■ Problem requirements
Pictures aside, the output must consist of the lines from the one containing "The image size" through the end of the data, reproduced exactly.

(Stored items)
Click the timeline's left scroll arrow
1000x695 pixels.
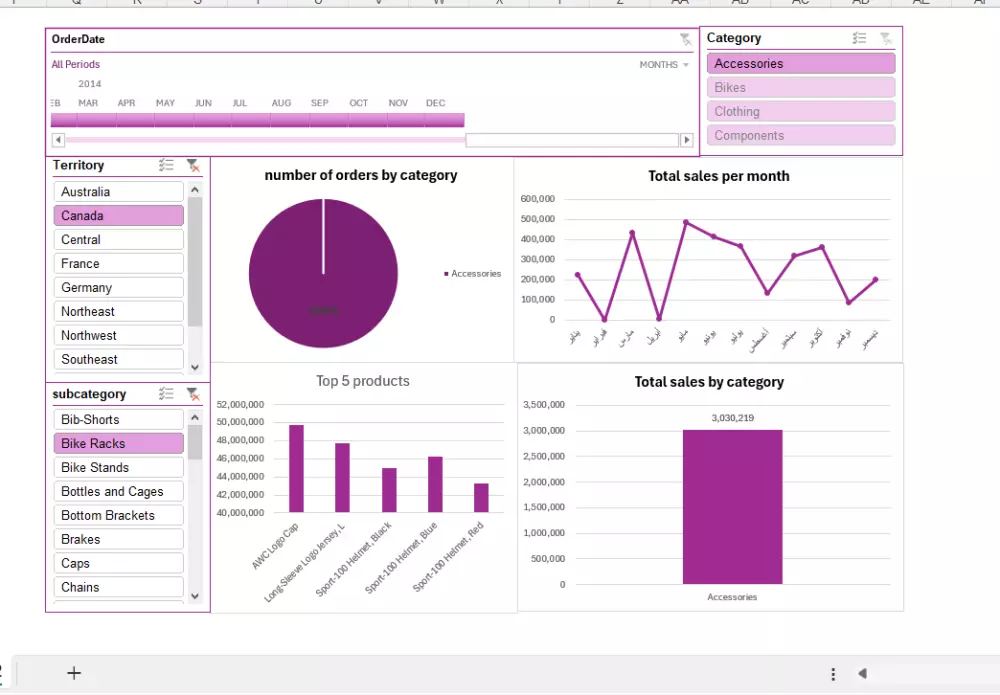click(x=57, y=140)
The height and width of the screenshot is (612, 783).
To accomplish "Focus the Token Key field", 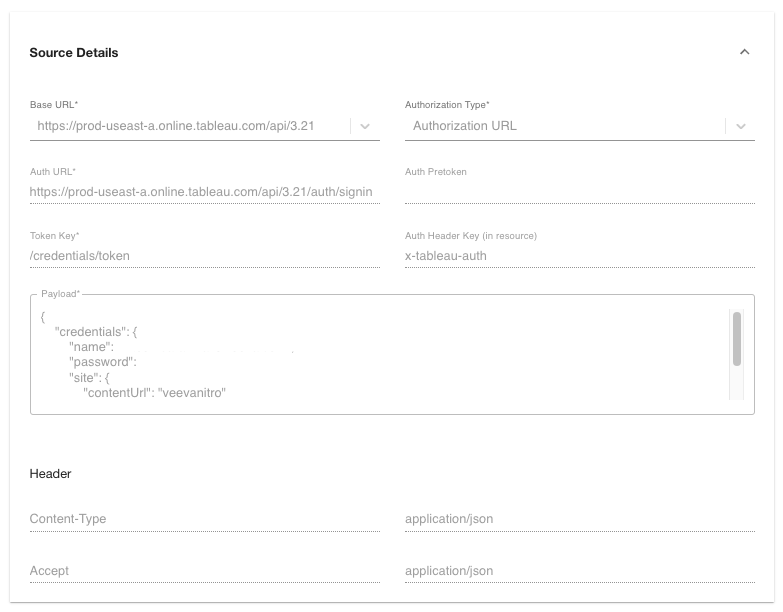I will pos(204,255).
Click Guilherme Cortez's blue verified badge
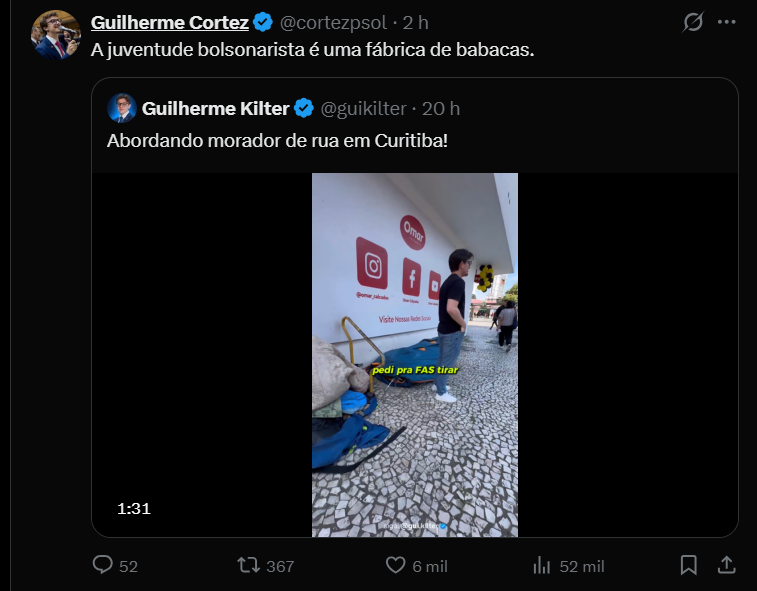 [x=263, y=22]
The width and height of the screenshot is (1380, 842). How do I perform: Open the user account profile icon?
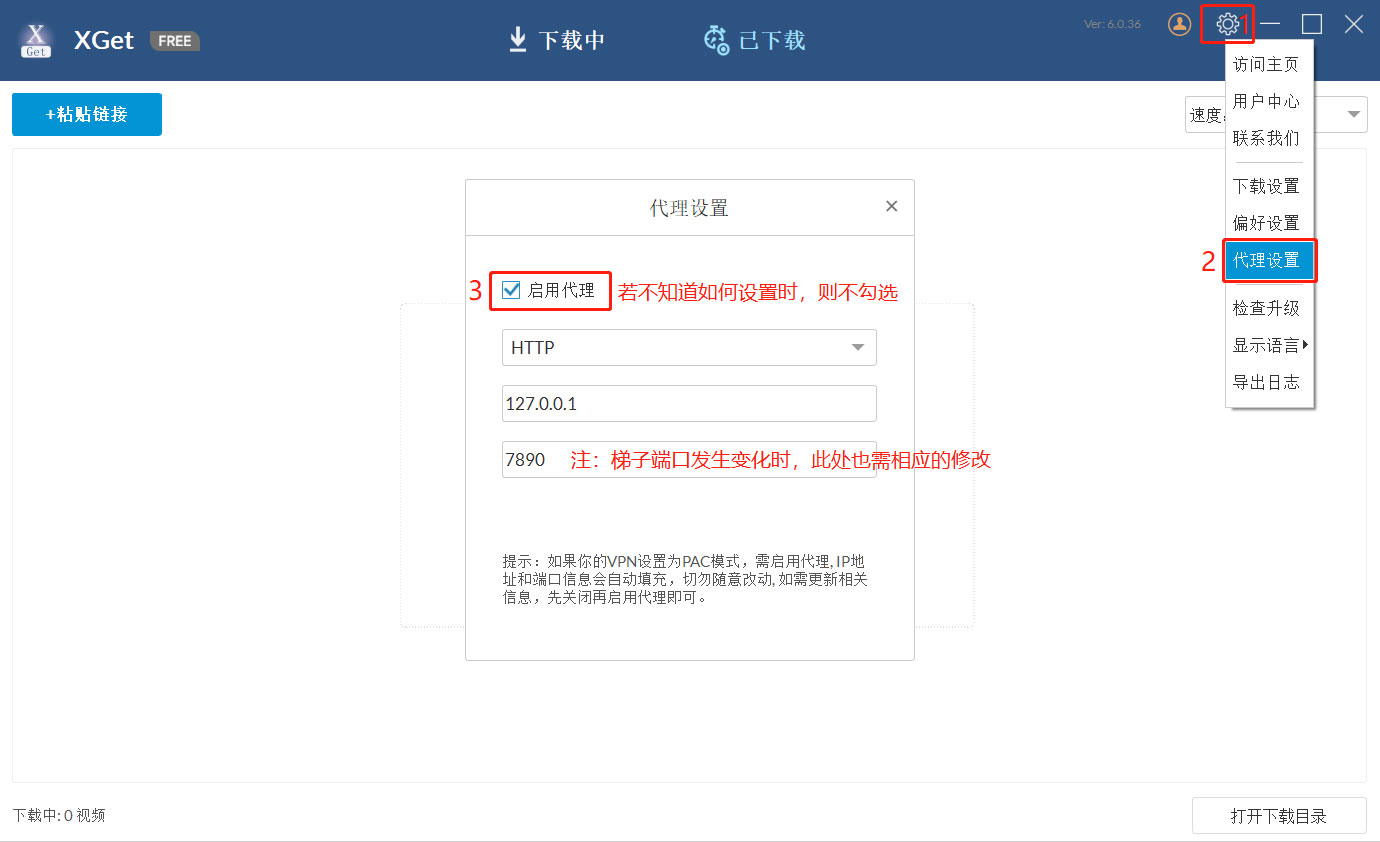point(1180,24)
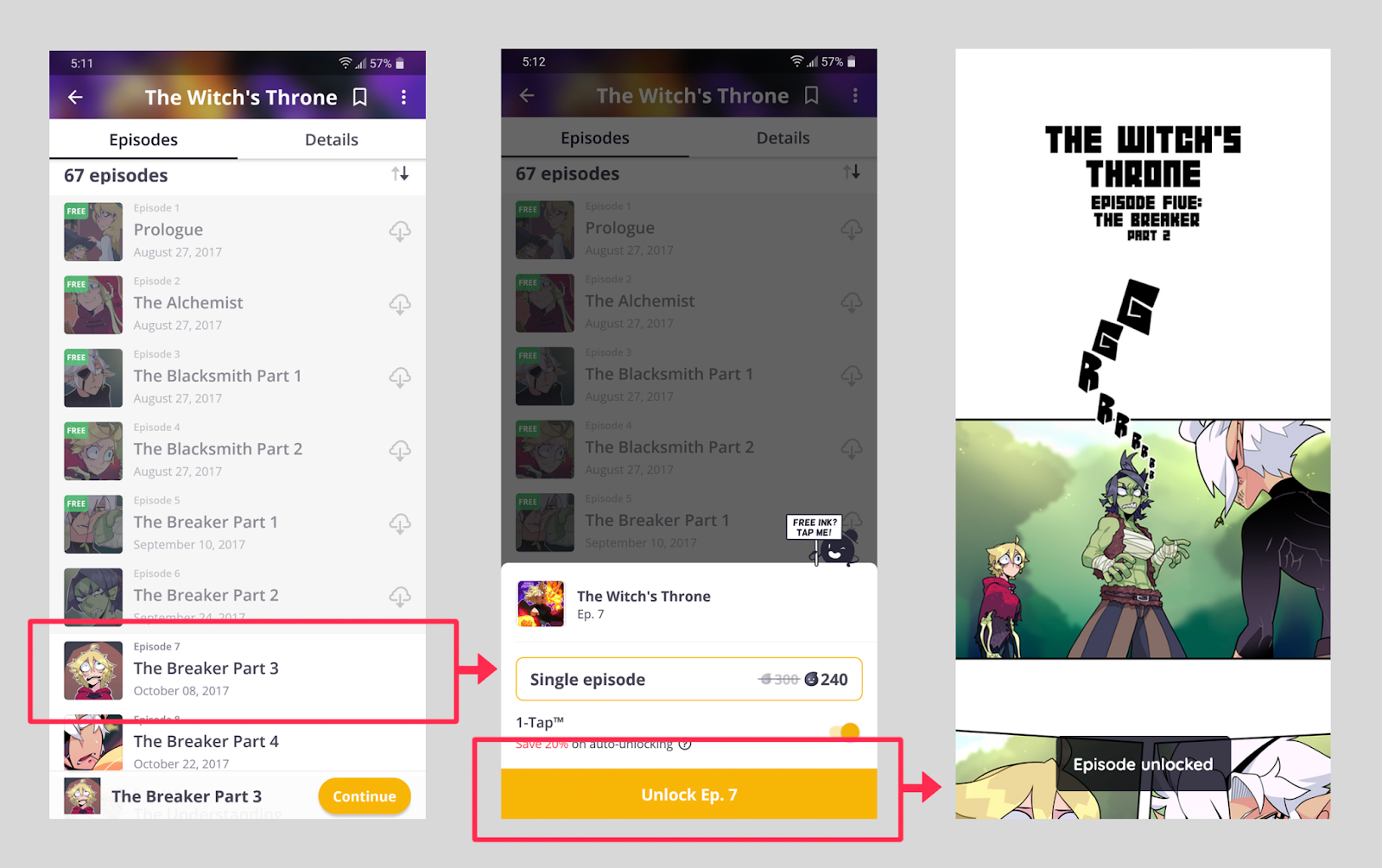Viewport: 1382px width, 868px height.
Task: Tap the back arrow beside The Witch's Throne
Action: click(76, 98)
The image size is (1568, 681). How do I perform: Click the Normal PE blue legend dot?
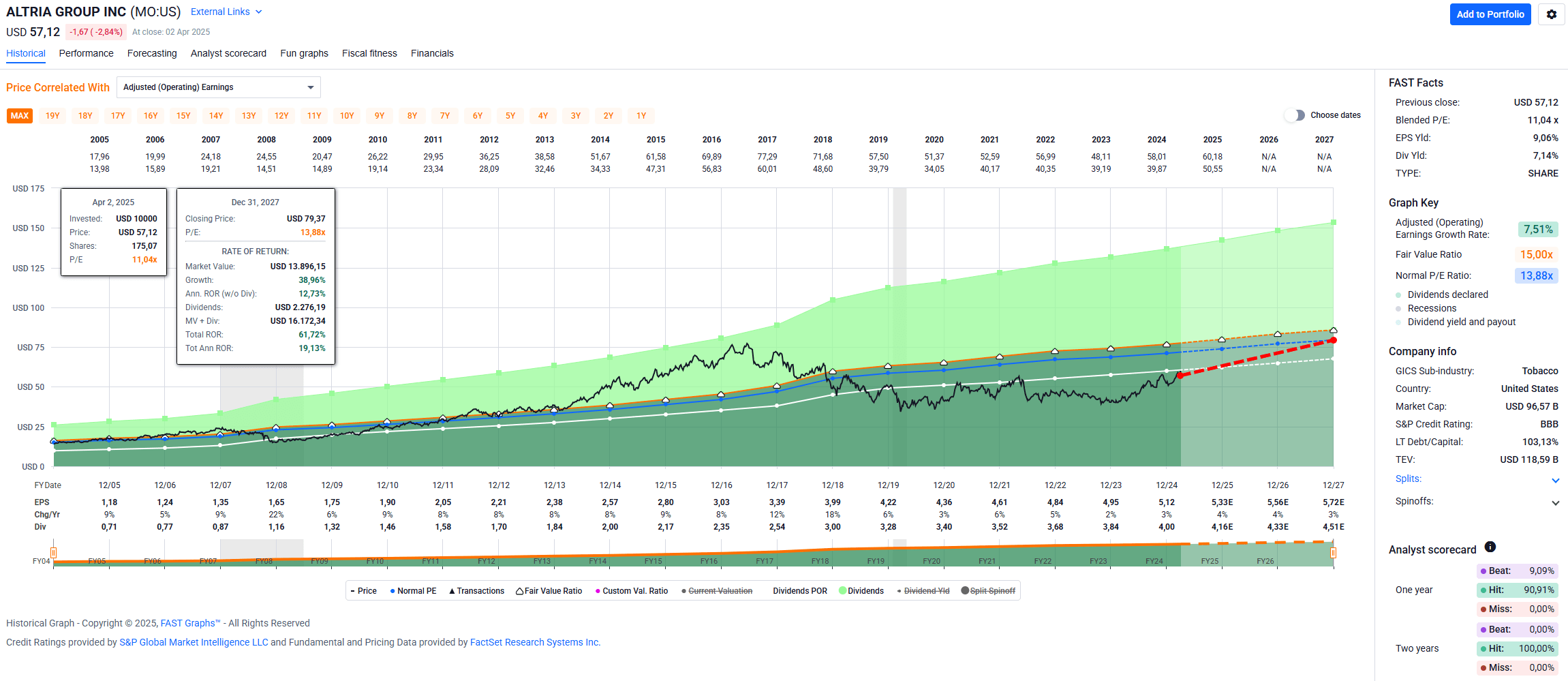point(393,591)
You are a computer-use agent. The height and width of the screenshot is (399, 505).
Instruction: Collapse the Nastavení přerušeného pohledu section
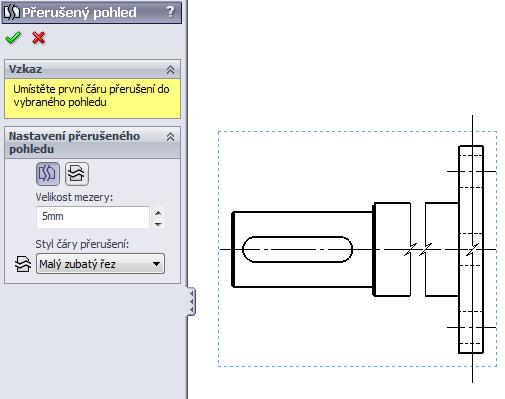(170, 137)
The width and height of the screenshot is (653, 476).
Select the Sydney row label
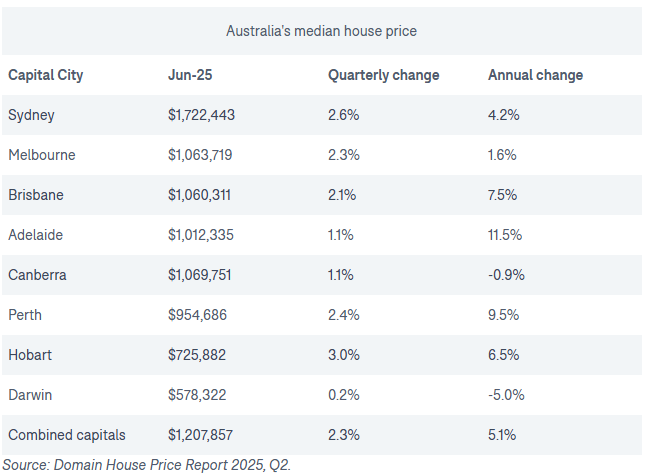(31, 115)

■ Response to the exercise
The image size is (1568, 681). How do I perform: Click the Normal PE blue legend dot?
point(393,591)
You are a computer-use agent. The height and width of the screenshot is (399, 505).
Instruction: Collapse the Nastavení přerušeného pohledu section
(170, 137)
The width and height of the screenshot is (653, 476).
Select the Sydney row label
(31, 115)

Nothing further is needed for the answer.